Copy the listing from the line with "Click the result box displaying 190" up to and including the last line of the listing, keeping every character unchanged.

>>>>

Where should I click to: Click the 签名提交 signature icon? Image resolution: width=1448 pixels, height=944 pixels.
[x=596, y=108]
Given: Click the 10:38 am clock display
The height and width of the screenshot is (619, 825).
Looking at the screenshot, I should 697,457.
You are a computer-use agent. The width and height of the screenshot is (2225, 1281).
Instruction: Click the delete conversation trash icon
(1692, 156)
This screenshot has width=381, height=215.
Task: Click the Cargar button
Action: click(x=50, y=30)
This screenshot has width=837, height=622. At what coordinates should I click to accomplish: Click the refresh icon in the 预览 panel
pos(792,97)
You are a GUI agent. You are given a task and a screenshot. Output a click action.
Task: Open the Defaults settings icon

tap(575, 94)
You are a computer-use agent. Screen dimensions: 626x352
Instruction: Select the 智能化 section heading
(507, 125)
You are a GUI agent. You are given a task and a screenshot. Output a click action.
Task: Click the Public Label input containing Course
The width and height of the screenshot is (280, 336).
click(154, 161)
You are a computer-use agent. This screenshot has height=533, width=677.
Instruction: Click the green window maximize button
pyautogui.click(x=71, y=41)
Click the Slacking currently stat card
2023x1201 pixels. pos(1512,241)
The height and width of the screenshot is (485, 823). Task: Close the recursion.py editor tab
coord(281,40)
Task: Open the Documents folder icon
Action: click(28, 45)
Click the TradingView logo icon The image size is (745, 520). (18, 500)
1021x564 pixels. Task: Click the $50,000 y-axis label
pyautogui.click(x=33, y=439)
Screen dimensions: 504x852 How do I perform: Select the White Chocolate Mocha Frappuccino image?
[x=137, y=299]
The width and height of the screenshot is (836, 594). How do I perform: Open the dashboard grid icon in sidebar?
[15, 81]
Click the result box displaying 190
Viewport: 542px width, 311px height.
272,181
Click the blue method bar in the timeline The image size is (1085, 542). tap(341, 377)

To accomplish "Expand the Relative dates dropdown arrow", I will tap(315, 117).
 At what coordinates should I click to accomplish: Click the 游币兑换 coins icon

<<<<

## SOLUTION FOR THIS TASK
Click the result box displaying 190
Viewport: 542px width, 311px height.
272,181
Click the blue method bar in the timeline The image size is (1085, 542). tap(341, 377)

To accomplish "Expand the Relative dates dropdown arrow", I will tap(315, 117).
 At what coordinates should I click to accomplish: Click the 游币兑换 coins icon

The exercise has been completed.